• INSTRUCTIONS TO FOLLOW
Scanning the entries below, copy every line that contains the word "width".

** EXERCISE INPUT follows **

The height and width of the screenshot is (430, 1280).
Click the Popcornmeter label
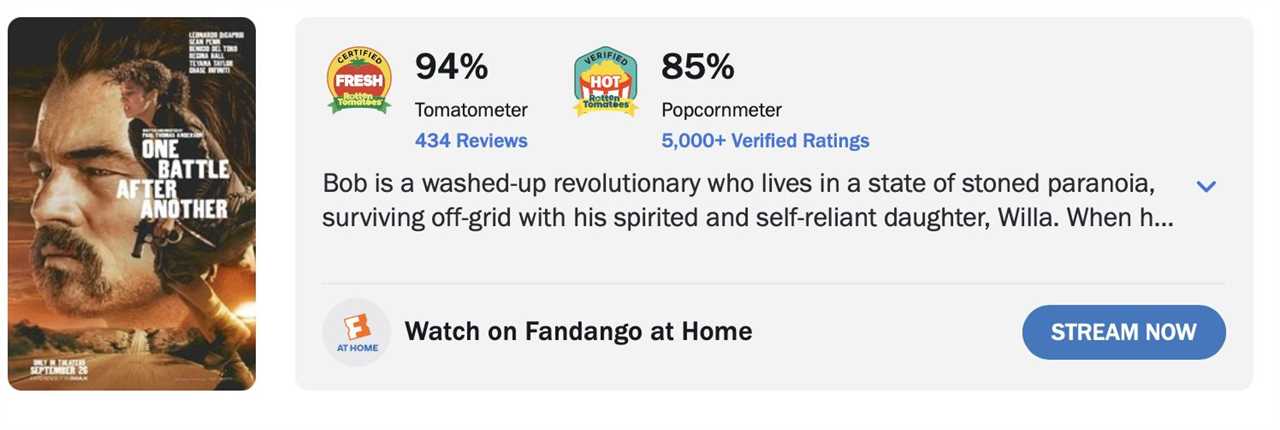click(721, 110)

** End of EXERCISE INPUT **
** EXERCISE INPUT follows **

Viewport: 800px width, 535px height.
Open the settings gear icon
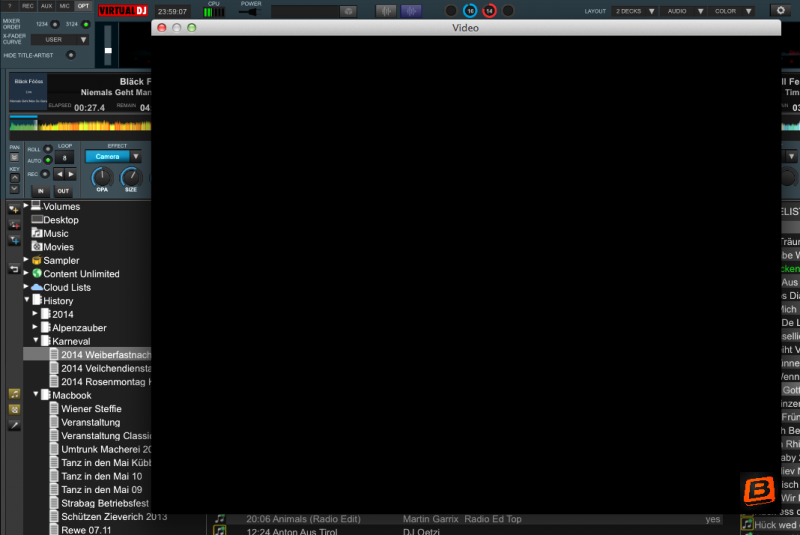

** End of EXERCISE INPUT **

• FINAL ANSWER
The height and width of the screenshot is (430, 1280).
Viewport: 800px width, 535px height.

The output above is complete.